Task
In the data beneath this task, how many lines contain "menu"? Answer with the number only.

Saved data entries:
+++++
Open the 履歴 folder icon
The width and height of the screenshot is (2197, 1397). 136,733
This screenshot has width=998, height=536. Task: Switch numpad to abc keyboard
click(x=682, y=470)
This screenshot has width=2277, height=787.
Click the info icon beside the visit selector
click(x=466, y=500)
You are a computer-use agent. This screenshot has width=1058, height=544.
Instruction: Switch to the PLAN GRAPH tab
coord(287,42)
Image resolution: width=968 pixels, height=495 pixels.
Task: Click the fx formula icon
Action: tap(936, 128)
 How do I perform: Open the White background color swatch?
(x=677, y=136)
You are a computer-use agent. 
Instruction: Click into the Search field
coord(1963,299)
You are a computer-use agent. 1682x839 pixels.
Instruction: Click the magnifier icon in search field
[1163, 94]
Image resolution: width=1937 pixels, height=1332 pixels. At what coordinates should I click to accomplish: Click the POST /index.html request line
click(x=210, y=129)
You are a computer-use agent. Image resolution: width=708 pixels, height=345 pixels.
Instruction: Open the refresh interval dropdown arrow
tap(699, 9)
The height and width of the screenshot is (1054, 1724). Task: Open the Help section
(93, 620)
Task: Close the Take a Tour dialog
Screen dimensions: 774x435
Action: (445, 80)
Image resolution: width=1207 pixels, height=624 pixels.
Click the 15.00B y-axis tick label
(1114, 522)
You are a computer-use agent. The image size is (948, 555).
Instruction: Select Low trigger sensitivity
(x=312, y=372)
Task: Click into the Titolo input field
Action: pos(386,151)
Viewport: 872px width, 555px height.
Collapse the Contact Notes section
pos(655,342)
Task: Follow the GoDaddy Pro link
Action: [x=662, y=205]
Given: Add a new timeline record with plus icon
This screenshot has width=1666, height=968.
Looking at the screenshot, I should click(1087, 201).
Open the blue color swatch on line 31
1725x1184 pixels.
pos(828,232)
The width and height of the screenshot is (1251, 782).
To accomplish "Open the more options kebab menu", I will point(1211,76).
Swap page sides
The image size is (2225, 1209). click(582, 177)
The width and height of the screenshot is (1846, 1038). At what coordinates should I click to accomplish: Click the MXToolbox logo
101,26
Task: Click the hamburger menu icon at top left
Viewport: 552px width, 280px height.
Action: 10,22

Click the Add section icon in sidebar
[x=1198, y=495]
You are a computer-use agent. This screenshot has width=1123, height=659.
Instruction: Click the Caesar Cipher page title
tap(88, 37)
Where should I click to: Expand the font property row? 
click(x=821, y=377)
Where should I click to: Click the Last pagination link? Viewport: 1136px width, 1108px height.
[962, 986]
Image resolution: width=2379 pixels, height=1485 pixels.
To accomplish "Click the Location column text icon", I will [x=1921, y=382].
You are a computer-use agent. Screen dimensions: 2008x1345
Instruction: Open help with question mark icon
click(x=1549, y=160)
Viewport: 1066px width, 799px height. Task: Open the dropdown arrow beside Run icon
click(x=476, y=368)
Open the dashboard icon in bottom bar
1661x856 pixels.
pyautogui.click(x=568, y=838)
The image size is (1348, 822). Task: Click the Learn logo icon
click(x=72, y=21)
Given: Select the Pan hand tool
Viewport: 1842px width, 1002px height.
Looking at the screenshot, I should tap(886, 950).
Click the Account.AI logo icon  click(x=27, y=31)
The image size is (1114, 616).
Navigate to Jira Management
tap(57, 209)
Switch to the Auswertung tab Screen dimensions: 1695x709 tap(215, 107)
+++++
Written reply
2